Rebelião nas Arcadas

A partir de 1828, a provinciana e pacata Piratininga dos jesuítas se transformou em burgo acadêmico. Os alunos do Curso Jurídico instalado junto ao Convento Franciscano deram colorido e ruído à cidade. Foram eles que selaram a sorte cosmopolita da capital bandeirante. Desde então, os frequentadores das Arcadas passaram a ocupar a cena e a fazer São Paulo fervilhar de entusiasmo, por causas inspiradas pelas ciências do Direito e pelo ideal democrático.

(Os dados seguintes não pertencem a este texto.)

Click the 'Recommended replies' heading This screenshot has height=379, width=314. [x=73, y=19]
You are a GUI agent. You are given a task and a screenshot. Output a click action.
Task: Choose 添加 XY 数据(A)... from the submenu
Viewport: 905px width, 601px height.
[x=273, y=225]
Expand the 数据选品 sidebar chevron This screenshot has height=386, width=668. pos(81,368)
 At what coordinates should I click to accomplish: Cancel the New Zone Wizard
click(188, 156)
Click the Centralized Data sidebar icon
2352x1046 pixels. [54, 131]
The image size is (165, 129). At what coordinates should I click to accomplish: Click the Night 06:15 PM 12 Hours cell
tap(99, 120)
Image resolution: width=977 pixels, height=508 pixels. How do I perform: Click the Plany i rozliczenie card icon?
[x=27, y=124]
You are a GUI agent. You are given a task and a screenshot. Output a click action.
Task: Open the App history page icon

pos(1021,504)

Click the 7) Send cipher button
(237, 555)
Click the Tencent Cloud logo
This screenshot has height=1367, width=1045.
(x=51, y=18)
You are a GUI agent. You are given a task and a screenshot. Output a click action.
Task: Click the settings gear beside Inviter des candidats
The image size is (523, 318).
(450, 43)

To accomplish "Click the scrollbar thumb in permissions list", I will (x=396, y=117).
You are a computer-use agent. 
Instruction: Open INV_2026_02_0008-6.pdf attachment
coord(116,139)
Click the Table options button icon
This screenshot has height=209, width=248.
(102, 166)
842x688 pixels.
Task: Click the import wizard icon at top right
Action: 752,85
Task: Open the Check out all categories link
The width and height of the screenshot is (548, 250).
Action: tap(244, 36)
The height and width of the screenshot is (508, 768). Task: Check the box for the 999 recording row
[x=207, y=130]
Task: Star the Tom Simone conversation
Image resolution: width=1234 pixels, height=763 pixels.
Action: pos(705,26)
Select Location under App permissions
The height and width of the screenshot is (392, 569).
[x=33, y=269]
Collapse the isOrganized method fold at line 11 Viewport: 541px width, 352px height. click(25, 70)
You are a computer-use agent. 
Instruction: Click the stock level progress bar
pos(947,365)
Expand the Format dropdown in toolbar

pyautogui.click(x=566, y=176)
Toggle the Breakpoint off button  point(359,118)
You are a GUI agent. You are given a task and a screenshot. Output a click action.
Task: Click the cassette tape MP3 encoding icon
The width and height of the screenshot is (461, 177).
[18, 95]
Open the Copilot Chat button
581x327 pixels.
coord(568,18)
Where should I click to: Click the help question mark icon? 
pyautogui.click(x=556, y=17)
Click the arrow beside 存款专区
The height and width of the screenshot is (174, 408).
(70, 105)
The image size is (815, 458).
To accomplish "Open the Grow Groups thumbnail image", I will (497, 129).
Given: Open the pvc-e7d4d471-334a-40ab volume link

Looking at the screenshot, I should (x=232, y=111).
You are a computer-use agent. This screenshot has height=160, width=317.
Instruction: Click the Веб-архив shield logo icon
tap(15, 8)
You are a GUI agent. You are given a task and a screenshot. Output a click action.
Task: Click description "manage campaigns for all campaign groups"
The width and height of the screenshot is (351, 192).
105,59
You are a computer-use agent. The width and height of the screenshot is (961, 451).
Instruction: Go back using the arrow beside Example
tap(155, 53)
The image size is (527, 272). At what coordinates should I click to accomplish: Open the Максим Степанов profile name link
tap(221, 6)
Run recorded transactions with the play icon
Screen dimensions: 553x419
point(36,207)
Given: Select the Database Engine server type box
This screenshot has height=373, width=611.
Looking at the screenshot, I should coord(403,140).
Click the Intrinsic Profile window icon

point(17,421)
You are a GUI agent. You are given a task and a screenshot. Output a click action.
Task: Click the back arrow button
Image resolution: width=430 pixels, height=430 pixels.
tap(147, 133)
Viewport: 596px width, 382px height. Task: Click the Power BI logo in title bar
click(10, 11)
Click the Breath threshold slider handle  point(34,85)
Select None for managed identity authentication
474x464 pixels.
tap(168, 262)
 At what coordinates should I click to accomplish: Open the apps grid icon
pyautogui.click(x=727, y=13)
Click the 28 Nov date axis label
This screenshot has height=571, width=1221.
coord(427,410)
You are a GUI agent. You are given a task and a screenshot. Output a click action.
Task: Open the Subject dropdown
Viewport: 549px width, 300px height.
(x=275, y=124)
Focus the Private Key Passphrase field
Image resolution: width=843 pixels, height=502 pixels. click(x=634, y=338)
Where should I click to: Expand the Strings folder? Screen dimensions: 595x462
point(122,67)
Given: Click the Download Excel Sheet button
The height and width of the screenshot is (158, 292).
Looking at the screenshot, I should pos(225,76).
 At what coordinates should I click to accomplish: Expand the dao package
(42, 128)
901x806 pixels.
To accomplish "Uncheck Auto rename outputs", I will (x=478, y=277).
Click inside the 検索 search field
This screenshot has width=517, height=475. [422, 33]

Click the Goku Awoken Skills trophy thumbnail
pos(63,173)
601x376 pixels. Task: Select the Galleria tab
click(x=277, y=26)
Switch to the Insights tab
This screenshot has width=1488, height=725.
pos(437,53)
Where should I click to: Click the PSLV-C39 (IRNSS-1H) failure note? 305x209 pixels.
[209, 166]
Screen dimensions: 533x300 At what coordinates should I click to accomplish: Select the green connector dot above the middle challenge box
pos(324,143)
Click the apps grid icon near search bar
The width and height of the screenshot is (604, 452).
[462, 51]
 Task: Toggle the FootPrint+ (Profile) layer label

A crônica da São Francisco é prenhe de episódios pitorescos e que marcaram a História do Brasil. Um deles ocorreu em 1871, quando São Paulo se viu sacudida por um considerável movimento acadêmico.

Isso aconteceu porque a Congregação da Faculdade, pela maioria de seus membros, resolveu subordinar os exames - que teriam início a 28 de outubro - o rigoroso regime instituído por um novo decreto publicado dias antes. O texto da reforma só fora conhecido em São Paulo na véspera dos exames, para os quais os alunos haviam se preparado com afinco. Isso porque a “mala” da Corte só chegava a cada quinze dias.

Os estudantes não gostaram desse adiamento em cima da hora. Já estavam prontos a serem avaliados pelo que haviam aprendido naquele ano. Tudo restou desarranjado. As viagens que fariam, o retorno às suas famílias - pois a maioria dos acadêmicos não era paulistana - os planos e projetos abortados. A primeira reação foi invadir as salas anteriormente preparadas para os exames e quebrar tudo dentro delas.

O quintanista Carlos de Carvalho, responsável pela “Imprensa Acadêmica”, foi incumbido por seus colegas de redigir o “Protesto” que seria endereçado à Congregação. Houve convocação de todos os estudantes para ouvir a leitura do documento exatamente às três da tarde de 28 de outubro de 1871, o horário que fora reservado para os exames adiados.

Carlos de Carvalho, em pé, em cima de uma mesa, leu - sob aclamações frenéticas - o “Protesto” que mereceu aprovação geral e foi assinado por todos os presentes. Quando apresentado à Diretoria da Faculdade, estava também publicado no “Correio Paulistano”.

A rebeldia foi considerada muito grave e foram aplicados castigos exemplares. A escola foi fechada. Os exames, indefinidamente adiados. Só muito depois foram remarcados para fevereiro de 1872.

Os líderes desse movimento, os futuros bacharéis Carlos Augusto de Carvalho, Fernando Luiz Osório, Joaquim Augusto Ribeiro da Luz, o lendário Luz das famosas proezas acadêmicas, Antonio Ferreira de Castilho, João José Ferreira Ludovico e Leopoldo Cesar Duque Estrada foram notificados para responder a processo. Foram desde logo previamente apenados, pois considerados cabeças do motim.

Ânimos exaltados, a solidariedade do terceiranista Luiz Bezamant o fez voluntariar-se e requerer igual tratamento dispensado aos seus colegas indiciados. Estes resolveram não se defender, tamanha a injustiça da acusação. Carlos de Carvalho, o primeiro a ser submetido ao ríspido tribunal, ouviu o libelo cuja leitura foi feita pelo lente acusador, Dr. Clemente Falcão Filho e, quando inquirido sobre o que tinha a dizer em sua defesa, respondeu altaneiro: “Confirmo a acusação!”.

A sanção foi a suspensão por dois anos, aplicada a Carlos de Carvalho e ao réu espontâneo, castigado por sua petulância adesão à causa. Os demais foram suspensos por um ano. Depois de um ano, o Imperador indultou todos os estudantes. Mas Carlos de Carvalho e Luiz Bezamant não aceitaram o indulto e só voltaram a São Paulo para se submeterem a exame, após terminado o prazo da condenação.

Gestos como esse eram mais comuns no final do século XIX. Hoje, é muito difícil encontrar exemplos de desprendimento, de renúncia ao comodismo, para mostrar coerência com escolhas axiológicas.

É que o ensino e o aprendizado do direito, nos primeiros tempos, eram ancorados em valores mais cultivados na sociedade, ainda não contaminada pelo consumismo, pelo imediatismo, pelo egoísmo e materialismo que hoje predomina em todas as escalas. O bacharelado, hoje, é um treino processual e procedimental para a beligerância. Alguém sabe qual o lugar da ética e da deontologia em seus currículos?

Episódios como os de Carlos de Carvalho e Luiz Bezamant ficaram na arqueologia da História da Academia de São Paulo.